__TEXTE SOURCE__
--------
Éditions de l'Olivier

288 pages

19/08/2024

21 €

 

 

 

 

Je n’ai pas de sou­ve­nirs d’enfance : je posais cette affir­ma­tion avec assu­rance, avec presque une sorte de défi. L’on n’avait pas à m’interroger sur cette ques­tion.

Georges Perec, W ou Le Souvenir d’enfance

  

Mon père m’a toujours dit qu’il n’avait pas de souvenirs d’enfance. On n’a pas de souvenir de ce qui dure en soi, de ce qu’aucune digue n’arrête. De ses premières années, et même de sa jeunesse, ne lui restent que des images flottantes, comme s’il s’était construit sur du sable, sur un sol inondé et spongieux, et je le vois – son corps compact, petit mais tellement dense, et le poids de sa main comme du plomb dans la mienne – planté droit dans un sol qui sans cesse se dérobe.

 

Jean-Charles, le père d’Hélène Gaudy, n’a pas plus de souvenirs d’enfance que Georges Perec. Pour des raisons qui sont propres à chacun, leur tissu mémoriel est fragile, troué par endroits, obscur à d’autres. L’âge vient, qui diminue le père, et la mémoire vacille.

 

Si j’avais dû imaginer un lieu pour mon père, donner un tour géographique à son visage, à sa présence la forme d’une île, j’aurais choisi un paysage d’un vert plus printanier, moins sourd, des falaises imprenables et des vallons aimables, des forêts semées d’essences simples et rustiques, d’arbres de peintures naïves.

Une île fermée comme un poing, secrète comme les poèmes qu’il a toujours écrits sur de minuscules feuillets volés aux marges des papiers officiels, découpés à la main et fourrés dans les poches de ses chemises à carreaux, ces poèmes griffonnés n’importe où, au risque de se faire prendre pour un espion par les autres passagers du bus, ces poèmes polis comme des pierres, où aucun mot de manque, où aucun n’est de trop, dont chaque phrase est limpide mais dont le cœur reste insaisissable, ces poèmes où j’ai toujours été persuadée que dormait une énigme dont la résolution m’apparaîtrait un jour si je persistais à les lire.

Une île avec du relief, des vallées, des plages, une île d’enfance puisque la sienne semble ne jamais finir, avec ce que l’enfance a aussi d’escarpé, d’obscur — avec ses gouffres, ses grottes, ses ravins, ses zones d’ombre.
--------
__CONSIGNE 1__
Pouvez-vous transcrire, dans le texte sur le père d'Hélène Gaudy, tout ce qui va de « Georges Perec, W ou » jusqu'à « la mémoire vacille. » ?
__CONSIGNE 2__
Pouvez-vous résumer en deux phrases le texte sur le père d'Hélène Gaudy ?
__CONSIGNE 3__
Pouvez-vous prolonger le texte sur le père d'Hélène Gaudy au-delà de sa dernière phrase ?
Les données ne jouent aucun rôle ici.

__SECTION DES DONNÉES__
--------
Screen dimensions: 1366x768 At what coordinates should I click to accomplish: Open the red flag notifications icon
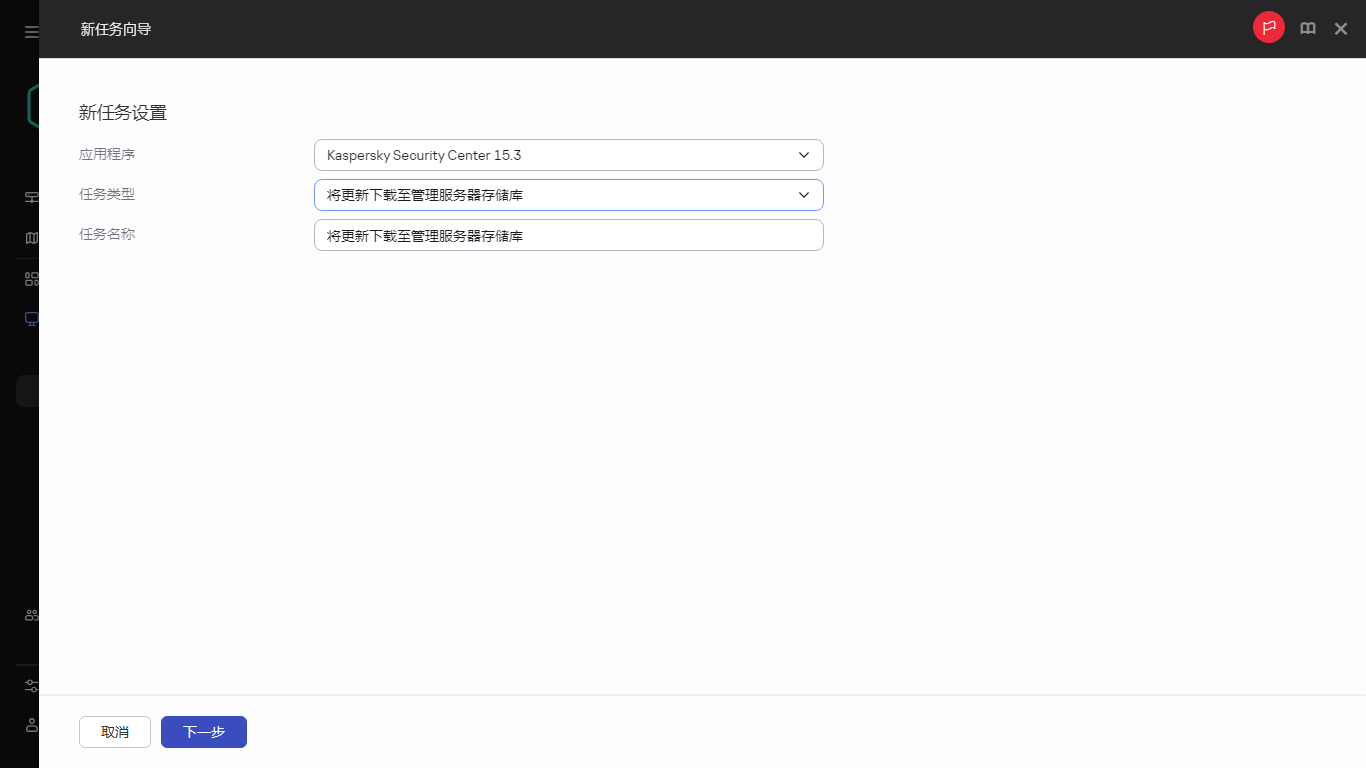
--------
__BONNE RÉPONSE 1__
Georges Perec, W ou Le Souvenir d’enfance

  

Mon père m’a toujours dit qu’il n’avait pas de souvenirs d’enfance. On n’a pas de souvenir de ce qui dure en soi, de ce qu’aucune digue n’arrête. De ses premières années, et même de sa jeunesse, ne lui restent que des images flottantes, comme s’il s’était construit sur du sable, sur un sol inondé et spongieux, et je le vois – son corps compact, petit mais tellement dense, et le poids de sa main comme du plomb dans la mienne – planté droit dans un sol qui sans cesse se dérobe.

 

Jean-Charles, le père d’Hélène Gaudy, n’a pas plus de souvenirs d’enfance que Georges Perec. Pour des raisons qui sont propres à chacun, leur tissu mémoriel est fragile, troué par endroits, obscur à d’autres. L’âge vient, qui diminue le père, et la mémoire vacille.

__BONNE RÉPONSE 2__
Jean-Charles, le père d'Hélène Gaudy, dit n'avoir pas de souvenirs d'enfance et ne garde de ses premières années que des images flottantes, tandis que l'âge le diminue et fait vaciller sa mémoire. Sa fille lui associe une île fermée et secrète comme les poèmes qu'il a toujours écrits sur de minuscules feuillets, une île d'enfance avec son relief et ses zones d'ombre.

__BONNE RÉPONSE 3__
Archipels se compose de cinq chapitres, organisés en paragraphes brefs et décousus qui tiennent du collage de fragments. Bayou, Pierres, Feux, Éclipse et Rivages dessinent une carte en relief, géographie complexe de l’île paternelle avec des vallées, des plages [..] ses gouffres, ses grottes, ses ravins, ses zones d’ombre. Construit autour de la figure d’un père qui sans cesse se dérobe, Archipels n’a pas pour vocation d’en faire un portrait parfait, d’une précision pointilleuse. Hélène Gaudy sait la tâche impossible, elle qui doit élaborer son récit à partir de matériaux lacunaires, de souvenirs absents, de documents familiaux et d’objets par le père accumulés depuis 1988 dans l’atelier parisien du 12e, entre Bastille et gare de Lyon, dont il vient de lui confier la clef. Ce père, jadis professeur dans une école d’art, peintre et poète à ses heures, a amassé là un invraisemblable capharnaüm qui a fini par le pousser dehors. Voilà des mois qu’il n’y est plus venu.

 

Accumuler c’est le contraire d’habiter. C’est combler le moindre espace vide jusqu’à s’exclure soi-même, jusqu’à se remplacer.

[…]

Un monde à son image, mais un monde inhabitable, une seule pièce sans toilettes, sans cuisine, réduite aux seules fonctions vitales qui semblent l’intéresser : garder et regarder.

 

Statuettes fétiches, sculptures, tableaux, livres, enclumettes en fer forgé, bobines de ficelle, flacons de sable de diverses provenances... se sont déposés au fil des ans, au gré des trouvailles, en de multiples strates qui ont fini par sédimenter, que la narratrice archéologue de la mémoire paternelle va gratter patiemment pour tenter de mettre au jour toutes les vies du père, les antérieur[e]s, les embusqué[e]s, sous le prodigieux amoncellement d’un atelier devenu forteresse dont elle détient à présent la clef. Et l’on en vient à douter qu’elle-même puisse résister à l’ensevelissement et mener à bien la mission qu’elle s’est fixée : donner un sens et un ancrage, par le biais des objets, à plus de quatre-vingts ans d’une vie en voie d’effacement.

 

J’enquête sur quelqu’un qui est là, en face de moi, avec qui je bois le café en parlant de tout et de rien, j’enquête sur les autres lui-même, les antérieurs, les embusqués.

 

À travers les objets disparates de l’atelier, les lettres, les carnets et les photographies, une boîte noire et une valise appartenant au père de son père, la fille raconte Jean-Charles en évitant de le passer à la question, en esquivant ce qui s’apparenterait à une effraction.

 

Il faut croire que j’ai peur de briser le fil, que j’espère encore, en m’évertuant à réagencer le passé, réussir à ajourner l’avenir.

 

Prenant soin de ne pas abîmer le lien filial, elle parcourt le matériel secret et mémoriel à la recherche des versions antérieures de lui-même pour relocaliser l’île Jean-Charles dans l’archipel familial, de la manière la plus digne possible, tant il est vrai que l’oubli acte l’inéluctable disparition de soi.

 

J'aime et redoute ce moment où l'écriture ne consiste plus à raconter, mais à agir.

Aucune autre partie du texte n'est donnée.